05:06 Qu'est-ce qu'il nous reste aujourd'hui de Louise Michel ?
05:08 Alors, qu'est-ce qu'il nous reste de Louise Michel ?
05:10 Pas mal de bibliothèques, on les appelait comme ça.
05:12 On a eu plein d'établissements de métro.
05:14 Pendant très longtemps, ça a été la seule station de métro ayant un nom féminin, c'était la sienne.
05:20 Près de 190 établissements scolaires.

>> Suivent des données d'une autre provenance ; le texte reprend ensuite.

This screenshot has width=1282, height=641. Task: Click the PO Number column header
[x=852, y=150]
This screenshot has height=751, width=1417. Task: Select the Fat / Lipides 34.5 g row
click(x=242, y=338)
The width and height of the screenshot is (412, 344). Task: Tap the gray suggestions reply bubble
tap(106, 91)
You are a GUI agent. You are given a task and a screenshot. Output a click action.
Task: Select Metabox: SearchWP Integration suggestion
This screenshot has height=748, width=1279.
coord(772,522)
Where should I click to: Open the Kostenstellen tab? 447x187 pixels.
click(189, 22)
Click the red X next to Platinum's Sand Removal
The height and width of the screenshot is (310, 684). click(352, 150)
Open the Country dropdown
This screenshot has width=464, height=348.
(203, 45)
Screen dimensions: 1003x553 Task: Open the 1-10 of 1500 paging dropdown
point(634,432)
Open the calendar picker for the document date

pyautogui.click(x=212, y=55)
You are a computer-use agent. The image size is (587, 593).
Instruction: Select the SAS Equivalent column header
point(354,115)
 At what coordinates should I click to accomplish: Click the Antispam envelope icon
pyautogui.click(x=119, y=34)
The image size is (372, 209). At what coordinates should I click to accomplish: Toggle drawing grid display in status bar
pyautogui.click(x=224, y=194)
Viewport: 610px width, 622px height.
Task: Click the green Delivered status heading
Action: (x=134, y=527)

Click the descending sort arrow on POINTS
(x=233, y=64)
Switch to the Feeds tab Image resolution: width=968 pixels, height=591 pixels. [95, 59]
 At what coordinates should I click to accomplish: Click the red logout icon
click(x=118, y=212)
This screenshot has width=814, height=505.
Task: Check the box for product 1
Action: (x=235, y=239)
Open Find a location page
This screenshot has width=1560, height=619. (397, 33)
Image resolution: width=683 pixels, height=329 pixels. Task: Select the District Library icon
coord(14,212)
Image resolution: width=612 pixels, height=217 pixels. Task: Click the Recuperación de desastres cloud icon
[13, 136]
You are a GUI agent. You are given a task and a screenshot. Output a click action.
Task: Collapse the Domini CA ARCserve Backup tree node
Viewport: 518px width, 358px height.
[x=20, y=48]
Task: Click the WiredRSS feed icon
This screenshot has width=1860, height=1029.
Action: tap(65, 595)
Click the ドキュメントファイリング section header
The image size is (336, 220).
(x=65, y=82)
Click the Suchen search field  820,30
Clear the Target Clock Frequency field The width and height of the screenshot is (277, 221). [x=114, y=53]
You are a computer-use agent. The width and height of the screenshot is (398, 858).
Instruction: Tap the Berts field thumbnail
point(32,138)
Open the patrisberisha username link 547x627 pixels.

05:23 Et puis, je dirais, une légende, et aussi une femme qui continue à vraiment partager, parce qu'il y a toute la gauche qui voit en elle une femme qui a fédéré la gauche, c'est vrai d'ailleurs à un moment.
05:37 Et qui en plus, c'était en même temps une femme capable de dire des horreurs, mais extrêmement soucieuse des misérables, extrêmement attentive.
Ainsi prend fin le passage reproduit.